Fortunately though, we don't have the visual inspection and engine change rules that CA does.

AZJunk
07-30-2008, 02:24 PM
All the replies but one are STUPIDIDY

You are out of fuel control
Carburation
O2 sensor flatlined
Mixture Control Solenoid
ECM
Ground(s)
Air Filter
Exhaust leak pre O2 sensor
Other Sensor(s)


Greetings from Arizona.

I agree. All new cars trim the fuel to get to an air-fuel ratio of 14.7:1. This is the point where HC and NOX is lowest.

Baratacus
08-02-2008, 05:42 PM
All the replies but one are STUPIDIDY

You are out of fuel control
Carburation
O2 sensor flatlined
Mixture Control Solenoid
ECM
Ground(s)
Air Filter
Exhaust leak pre O2 sensor
Other Sensor(s)

EGR deals w/NOx
A Catalytic converter will not reduce above 1.7% CO
High CO is RICH not lean
High CO will make HC high NOx Low

Take it to a certified Smog Repair station, preferably a Gold Shield Station because they can certify it after repair w/out having to go to a Test-Only.

EA143483
Evan
RRH (3 of 11 members Smog Techs)

Stupidity... my spelling sucks, but when I'm calling someone stupid I try to spell it right.

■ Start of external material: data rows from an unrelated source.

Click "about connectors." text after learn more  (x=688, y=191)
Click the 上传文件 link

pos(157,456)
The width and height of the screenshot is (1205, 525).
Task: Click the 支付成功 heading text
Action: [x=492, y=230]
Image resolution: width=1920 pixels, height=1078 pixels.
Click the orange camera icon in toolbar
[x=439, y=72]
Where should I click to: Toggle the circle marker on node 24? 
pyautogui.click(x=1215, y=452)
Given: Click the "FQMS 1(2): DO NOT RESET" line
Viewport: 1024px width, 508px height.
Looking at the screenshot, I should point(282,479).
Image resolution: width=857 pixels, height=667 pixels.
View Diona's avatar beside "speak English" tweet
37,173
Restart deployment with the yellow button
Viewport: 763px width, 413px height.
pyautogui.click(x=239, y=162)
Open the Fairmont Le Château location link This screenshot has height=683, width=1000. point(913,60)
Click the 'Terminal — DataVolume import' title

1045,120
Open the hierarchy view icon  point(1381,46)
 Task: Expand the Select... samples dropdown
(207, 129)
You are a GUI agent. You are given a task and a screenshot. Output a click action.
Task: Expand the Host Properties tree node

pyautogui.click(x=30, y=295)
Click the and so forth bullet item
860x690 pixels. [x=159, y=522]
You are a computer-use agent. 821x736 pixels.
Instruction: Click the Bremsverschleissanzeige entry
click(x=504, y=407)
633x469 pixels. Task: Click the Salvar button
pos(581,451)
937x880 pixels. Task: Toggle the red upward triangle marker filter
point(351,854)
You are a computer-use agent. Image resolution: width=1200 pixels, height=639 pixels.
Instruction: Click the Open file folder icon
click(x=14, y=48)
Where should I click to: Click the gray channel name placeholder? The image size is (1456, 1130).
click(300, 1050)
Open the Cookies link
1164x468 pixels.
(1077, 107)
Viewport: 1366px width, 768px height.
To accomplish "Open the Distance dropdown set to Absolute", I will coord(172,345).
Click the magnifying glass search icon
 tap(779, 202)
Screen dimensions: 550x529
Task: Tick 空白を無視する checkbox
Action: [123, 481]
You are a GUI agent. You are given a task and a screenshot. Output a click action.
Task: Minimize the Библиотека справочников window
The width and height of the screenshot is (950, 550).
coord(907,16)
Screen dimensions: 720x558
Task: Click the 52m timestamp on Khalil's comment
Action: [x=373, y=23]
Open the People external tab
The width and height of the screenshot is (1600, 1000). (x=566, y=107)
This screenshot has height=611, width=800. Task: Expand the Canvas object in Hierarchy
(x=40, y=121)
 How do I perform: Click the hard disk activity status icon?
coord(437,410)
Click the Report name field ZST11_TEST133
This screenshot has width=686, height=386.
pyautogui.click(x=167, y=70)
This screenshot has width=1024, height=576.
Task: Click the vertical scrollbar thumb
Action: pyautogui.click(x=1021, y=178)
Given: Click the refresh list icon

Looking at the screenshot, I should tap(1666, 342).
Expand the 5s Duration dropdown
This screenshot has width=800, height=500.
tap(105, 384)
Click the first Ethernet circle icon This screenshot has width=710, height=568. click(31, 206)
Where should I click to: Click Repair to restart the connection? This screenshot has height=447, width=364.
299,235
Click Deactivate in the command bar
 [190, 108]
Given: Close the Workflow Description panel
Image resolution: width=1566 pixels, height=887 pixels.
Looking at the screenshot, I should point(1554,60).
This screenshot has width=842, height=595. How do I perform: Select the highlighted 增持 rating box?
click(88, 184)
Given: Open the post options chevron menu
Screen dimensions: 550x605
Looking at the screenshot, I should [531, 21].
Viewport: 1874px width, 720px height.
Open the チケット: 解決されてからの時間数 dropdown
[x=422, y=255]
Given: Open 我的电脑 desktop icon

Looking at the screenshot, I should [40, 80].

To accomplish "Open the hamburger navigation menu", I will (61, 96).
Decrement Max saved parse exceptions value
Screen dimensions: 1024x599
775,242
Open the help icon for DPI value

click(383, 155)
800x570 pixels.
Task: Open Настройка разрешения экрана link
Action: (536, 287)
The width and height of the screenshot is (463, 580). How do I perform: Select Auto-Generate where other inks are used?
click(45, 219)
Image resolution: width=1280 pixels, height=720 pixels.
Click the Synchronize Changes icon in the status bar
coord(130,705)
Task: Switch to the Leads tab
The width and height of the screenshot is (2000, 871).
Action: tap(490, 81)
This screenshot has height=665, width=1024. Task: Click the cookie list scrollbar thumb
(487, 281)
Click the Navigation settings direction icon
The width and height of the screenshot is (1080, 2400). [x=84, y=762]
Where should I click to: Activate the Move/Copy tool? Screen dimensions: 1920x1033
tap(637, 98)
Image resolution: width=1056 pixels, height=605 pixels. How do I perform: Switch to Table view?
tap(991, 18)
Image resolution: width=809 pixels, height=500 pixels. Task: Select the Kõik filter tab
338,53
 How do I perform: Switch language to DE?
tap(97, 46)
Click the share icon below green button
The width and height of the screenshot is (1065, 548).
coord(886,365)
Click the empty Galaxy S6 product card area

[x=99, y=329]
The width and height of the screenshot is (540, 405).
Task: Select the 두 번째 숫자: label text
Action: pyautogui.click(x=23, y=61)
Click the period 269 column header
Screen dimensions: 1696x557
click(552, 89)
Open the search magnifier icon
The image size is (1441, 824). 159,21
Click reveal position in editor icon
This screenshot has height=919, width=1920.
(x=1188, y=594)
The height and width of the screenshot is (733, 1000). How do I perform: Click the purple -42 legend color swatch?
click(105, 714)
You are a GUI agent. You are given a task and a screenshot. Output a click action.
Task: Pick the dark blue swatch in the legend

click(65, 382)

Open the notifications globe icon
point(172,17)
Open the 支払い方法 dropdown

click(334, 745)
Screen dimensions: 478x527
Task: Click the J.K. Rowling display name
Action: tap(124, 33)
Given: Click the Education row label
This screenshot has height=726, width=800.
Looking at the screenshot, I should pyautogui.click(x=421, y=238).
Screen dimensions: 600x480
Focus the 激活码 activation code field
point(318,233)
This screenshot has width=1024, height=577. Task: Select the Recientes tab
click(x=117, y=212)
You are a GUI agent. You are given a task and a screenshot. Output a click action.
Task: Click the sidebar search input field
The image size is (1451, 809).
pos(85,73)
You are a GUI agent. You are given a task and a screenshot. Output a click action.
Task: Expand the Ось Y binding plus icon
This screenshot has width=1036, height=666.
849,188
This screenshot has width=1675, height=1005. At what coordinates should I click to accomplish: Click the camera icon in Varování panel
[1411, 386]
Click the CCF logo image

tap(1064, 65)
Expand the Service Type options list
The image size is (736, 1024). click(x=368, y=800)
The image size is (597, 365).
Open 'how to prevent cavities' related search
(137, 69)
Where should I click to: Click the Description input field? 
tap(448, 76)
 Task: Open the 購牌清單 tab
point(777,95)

He replaced his Cat and picked up almost 3% on his CO
Poor rich combustion could raise CO's (partial burn of fuel mixture) Poor lean combustion raises HC's (unburnt fuel mixture) His HC's are under control now, and his CO level is %1.5 away from passing.
High CO isn't just from a rich mixture though. It can also occure in a slightly lean mixture with a timing advance. Advancing the timing will allow a leaner mixture to burn, than would normaly be able durring a normally timed compression stroke. Because this mixture is still too lean to burn completely but still partially burns, it elevates the CO levels (partially burnt fuel/air) rather than the HC (unburnt fuel/air) levels. This is similar to a "too rich" mixture. The difference is seen in the CO2 reading. With a rich mixture, the CO2 level will stay low because the ammount of fuel/air required to produce power hasn't increased but the CO (partially burnt fuel) level will be very high. With a slightly lean mixture and a timing advance, the CO level is only slightly high, but CO2 level goes way up. This is caused by a larger volume of fuel air being burnt to achieve the power output necessary to turn your wheels. His CO levels are almost there, his CO2 is going up, but still at passable limits and his HC is passable.

I'm not a smog tech so this is all just my understanding of how it works which could be completely wrong. I don't mind being schooled, Just make sure you slander me with correctly spelled insults. :p

Edit: My understanding is that If his registration says TEST ONLY, can not take it to a test and repair facility. This was the first year my samurai didn't have "TEST ONLY Facility" stamped on the renewal notice. If he can take it to a test and repair, that's the way to do it.